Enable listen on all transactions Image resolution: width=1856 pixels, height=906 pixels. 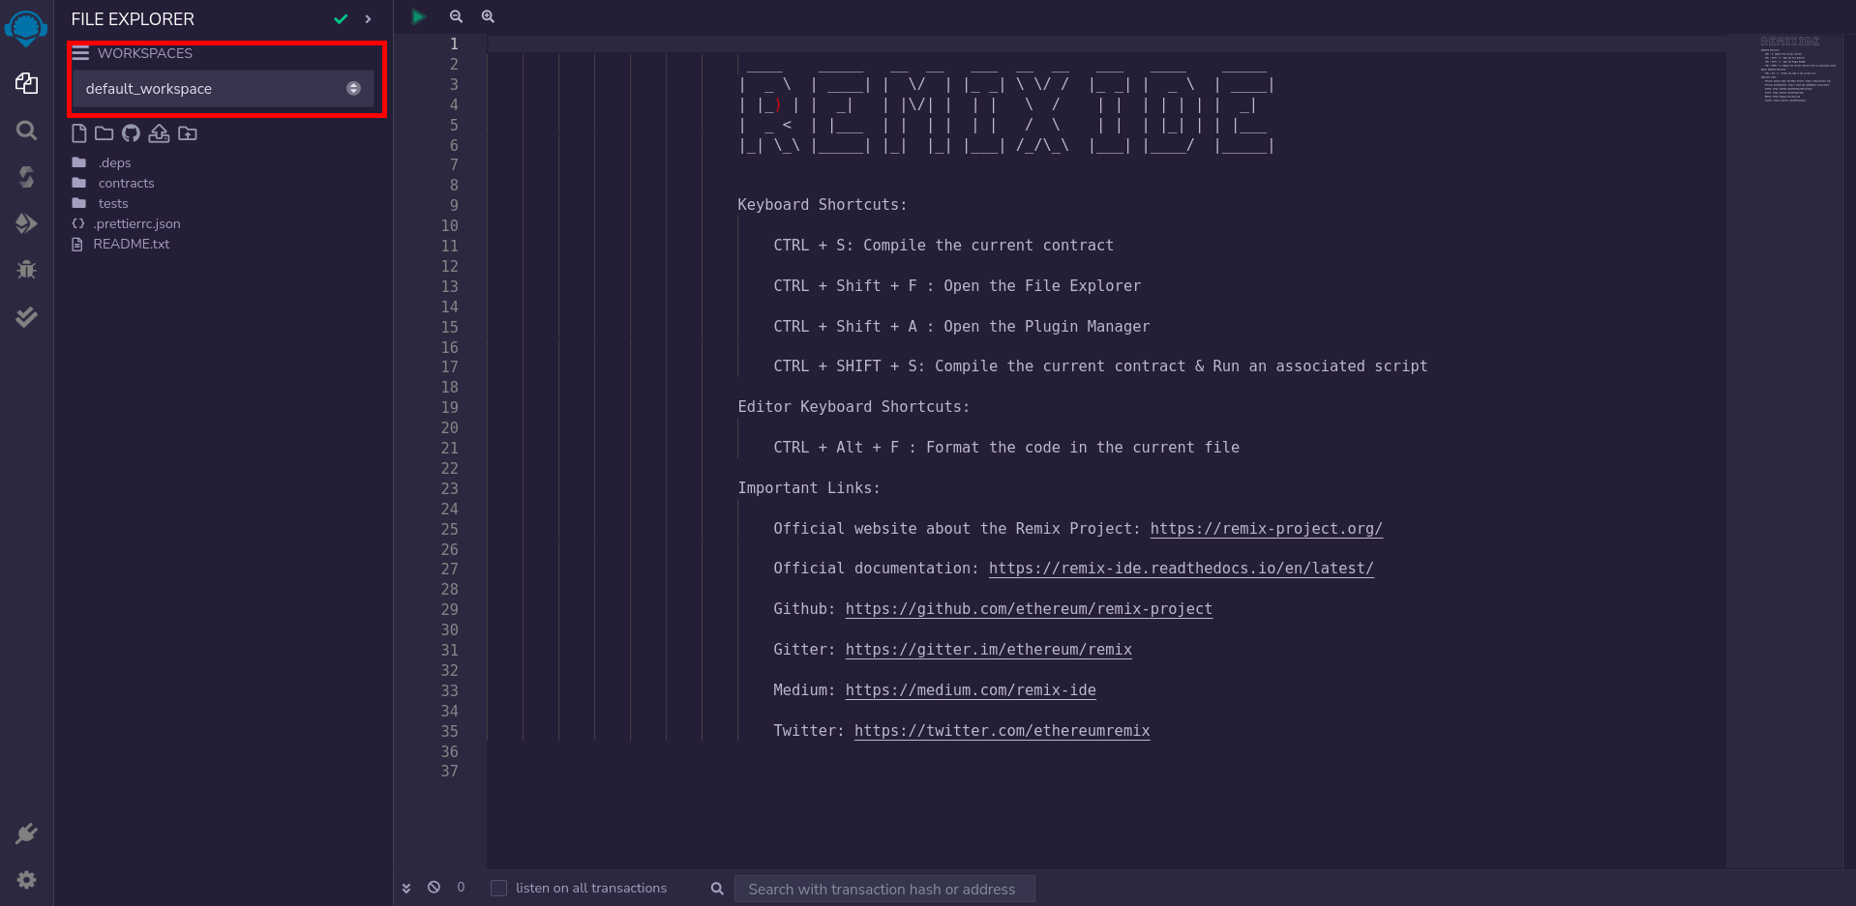(x=498, y=888)
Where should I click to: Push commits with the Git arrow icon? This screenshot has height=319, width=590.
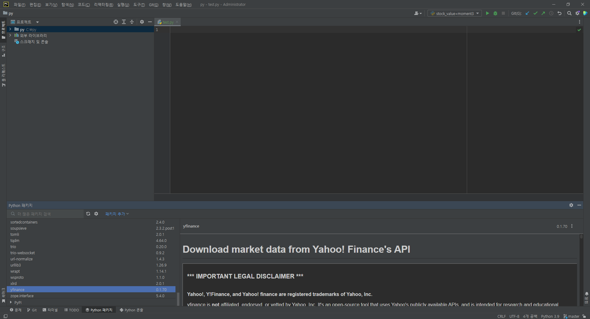click(543, 13)
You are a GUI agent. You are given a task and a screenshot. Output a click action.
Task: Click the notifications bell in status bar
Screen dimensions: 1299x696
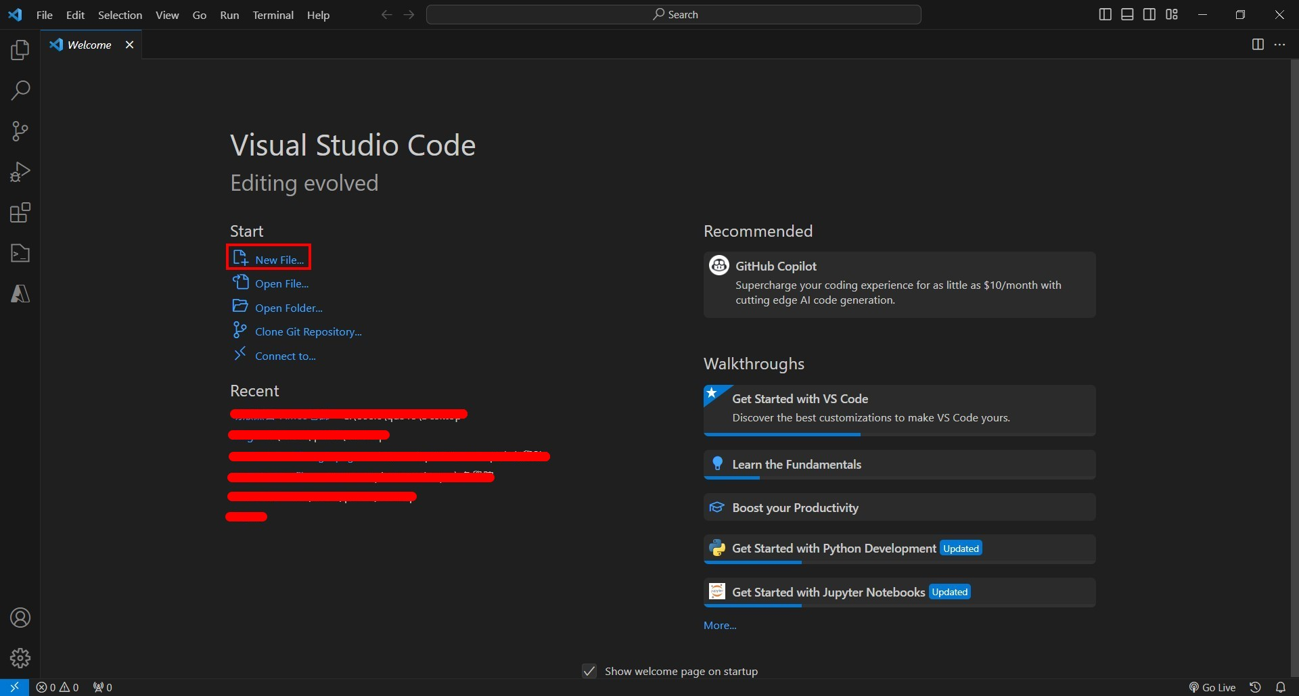pos(1282,687)
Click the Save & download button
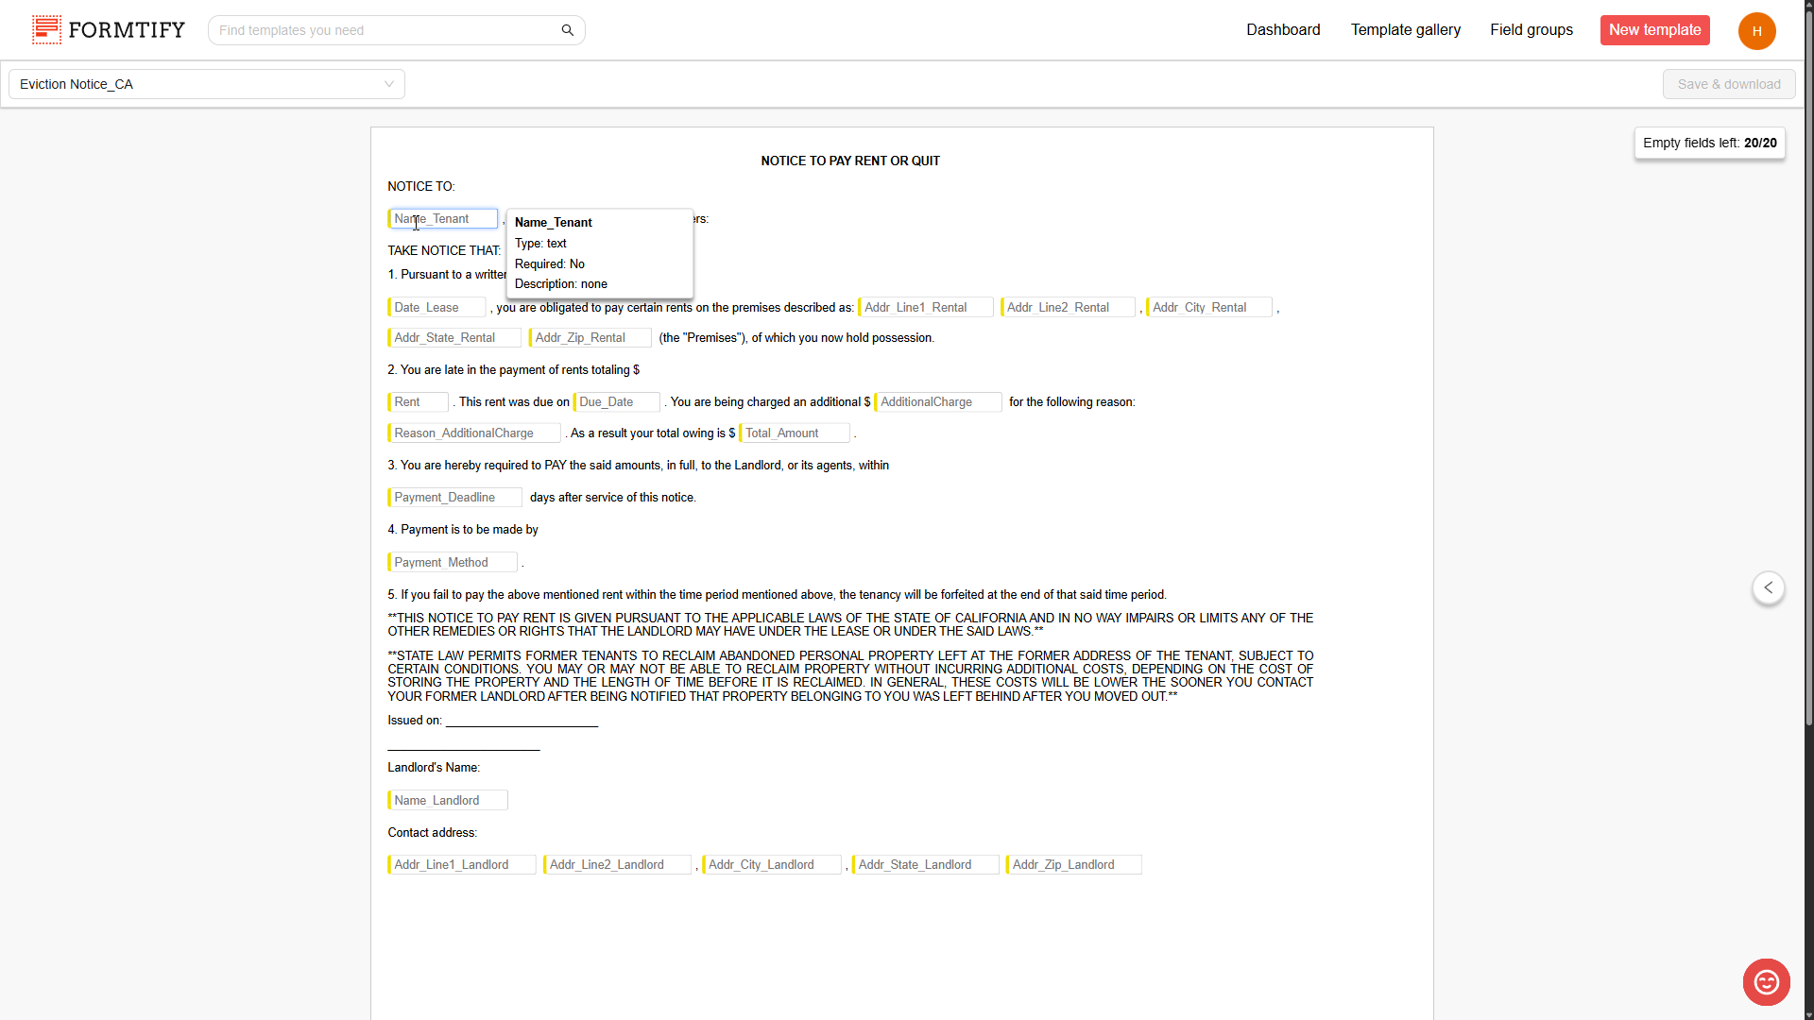The height and width of the screenshot is (1020, 1814). click(1728, 84)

Assignment:
Copy exactly the lines that run from the line containing "Where should I" to the end of the data, keeping both end lines and dropping every picture.

Answer to this task:
Where should I click to: Push commits with the Git arrow icon? This screenshot has height=319, width=590.
click(543, 13)
You are a GUI agent. You are given a task and a screenshot. Output a click action.
Task: Click the notifications bell in status bar
Screen dimensions: 1299x696
pos(1282,687)
Click the Save & download button
The height and width of the screenshot is (1020, 1814). click(1728, 84)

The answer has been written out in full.